Insights into the exhibition by Samuel Walsh

Segments by Samuel Walsh

Samuel Walsh writing about his exhibition ‘Segments’.
5 June – 26 June, 2021

“Good drawing is, (as we have seen,) an abstract of natural facts; you cannot represent all that you would, but must continually be falling short, whether you will or no, of the force, or quantity, of Nature” – The Elements of Drawing, John Ruskin (1819-1900)

My small Segment drawings, as their title suggests, are based on sections of larger drawings. Drawing is something I have always done, even before painting and, small drawings have always been done by me from or before larger drawings. *Not always but most times.

I have been making the Segment drawings since at least 2008 but I have always made small drawings. Their scale should not diminish their discipline value. Sometimes a small work can have an intensity that a larger work does not or cannot have. Nor does the larger drawing require that kind of intensity for it relies on other factors such as space and form to relay its presence.

The paper that these small drawings are made from comes from the tear-offs from my personal decision to make square drawings. Most commercial artist’s paper comes as a rectangle and to make the square for the larger drawing you must tear off a section (the technical term is ‘crack’) and I subsequently divide the torn off section into equal ‘squarish’ parts. So, these small sections of paper are not only sections of the drawings but sections of the original paper sheet. The drawings are made with a brush soaked in encre de chine (Chinese ink as opposed to Indian ink although they are essentially the same) and the drawing requires three linear coats to establish a finish. They are as much work as larger drawings and occasionally more. I now also use a range of liquid mediums including liquid acrylic paint or Plaka, a water-based gouache; gouache, and especially acrylic gouache particularly when an additional colour is introduced. This means that in the latter context when one colour crosses another colour it does not ‘pull’ colour from the one underneath as the acrylic hardens the surface. Very technical! This involves two coats of paint if not more and is equally demanding.

What you see before you are a selection from the ongoing making of these drawings determined by the space available to me in SO Fine Art Edition’s Gallery because I continue to make Segment drawings and have now reached 163 **numerically (June 2020). Many are now scattered on the walls of homes and galleries throughout the world.

Also included are two of the large drawings and a painting. This will give you some idea as to where the Segments come from and in the case of the painting where a part or the whole of the drawing might end up.

I have been a professional artist since 1977 having made the decision to devote myself for the rest of my life to the strange historical and cultural pursuit of making art. (I have occasionally been distracted by other ends but the line of thought has stayed steady throughout.) The emphasis here is on the word ’pursuit’ as it implies an elusiveness and unattainability I welcome. I don’t want to make the ultimate work of art as that would automatically mean the end to the pursuit and the end of the necessity to get up every day and go into my studio and pursue the idea of art.

I am convinced that every aspect of upbringing, culture, travels, experience (both empirical and rational), education, and personal associations and relationships play a part in how an artist makes their art. This is not always apparent in the work but its there if only in a subliminal way. As I have said many times before, I do not always represent the world but I live in it. I hope, as well, that I am still now asking the difficult questions, translating ideas into two-dimensional form and distilling thoughts into concrete examples. I expect my audience to be as challenged as I was in the making of my work.
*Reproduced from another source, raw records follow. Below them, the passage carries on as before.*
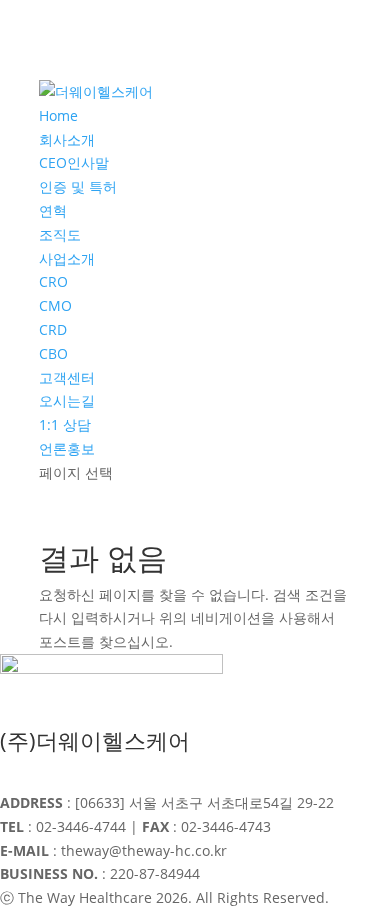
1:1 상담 (65, 424)
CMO (55, 305)
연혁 (53, 210)
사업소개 (67, 258)
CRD (53, 329)
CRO (53, 281)
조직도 (60, 234)
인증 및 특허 (78, 186)
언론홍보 (67, 448)
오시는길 (67, 400)
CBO (53, 353)
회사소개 (67, 139)
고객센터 (67, 377)
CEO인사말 (74, 162)
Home (58, 115)
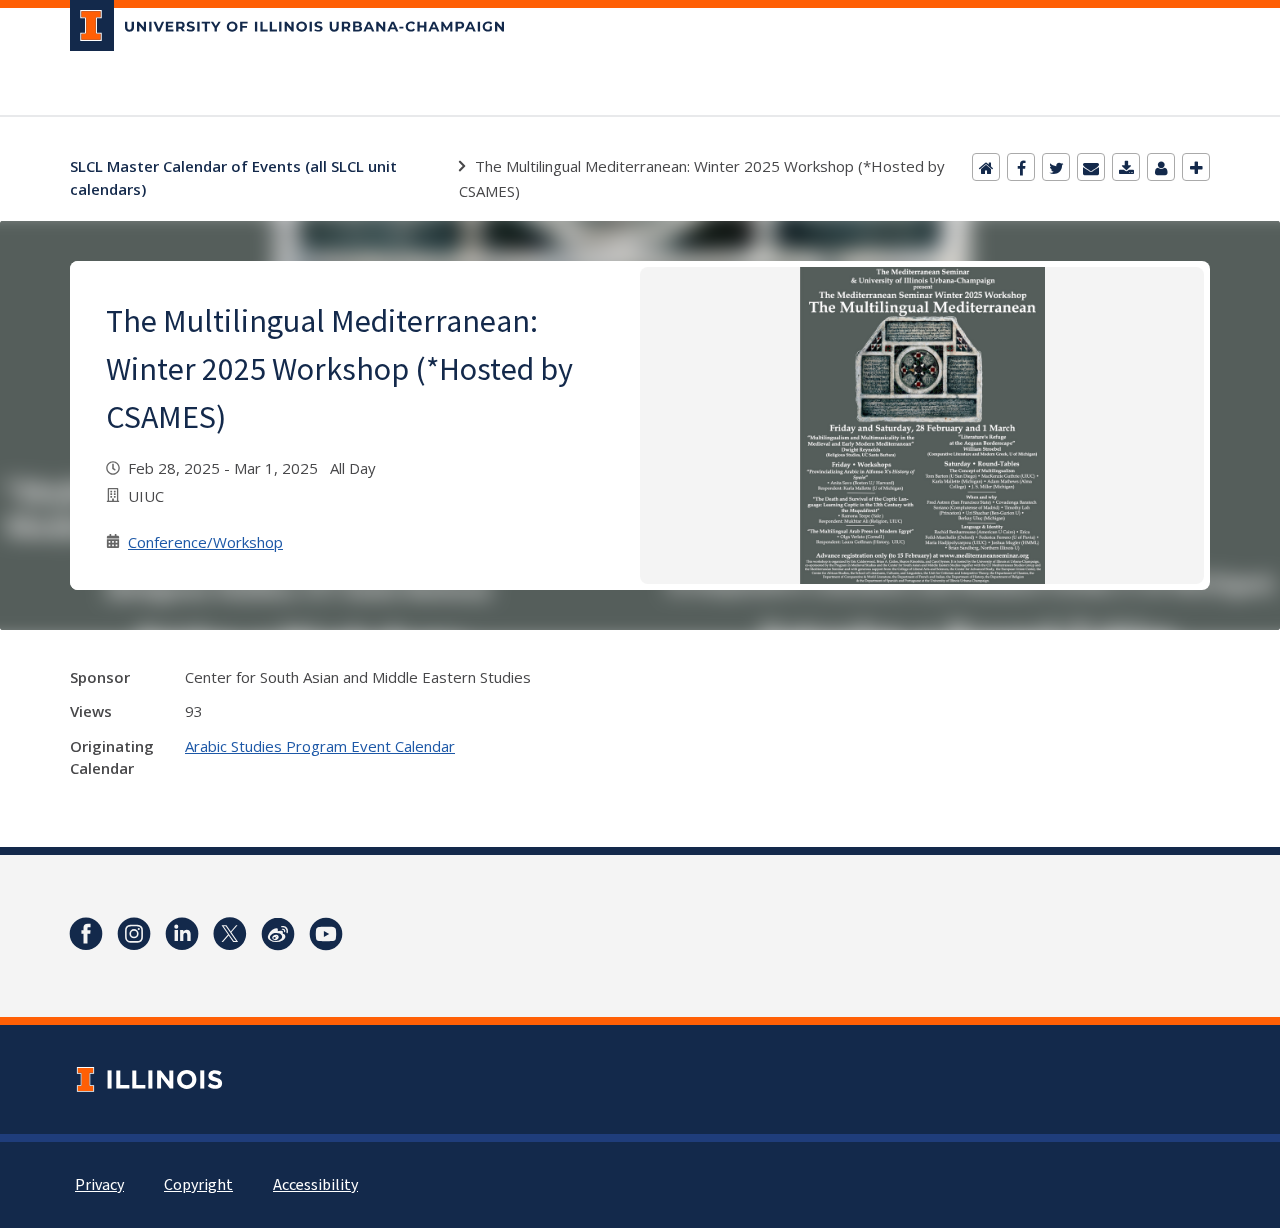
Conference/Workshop (205, 542)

There is nothing worse than passivity in the face of art and equally worse, art that is passive in meeting an audience.

I will continue to undertake this daily activity until I can do it no more.

Samuel Walsh
Cloonlara, Co Clare
September 2020

* Ironically the larger drawings come from a small notebook of thumbnail sketches made in situ, the scale worked in the opposite direction. These thumbnail sketches could be of anything that takes my eye; a painting in a museum, a view of a cityscape, a landscape, a concert, a paragraph in a book, etc. Changing the scale does not remove their origins just the emphasis.
** This number might change by the time the exhibition takes place.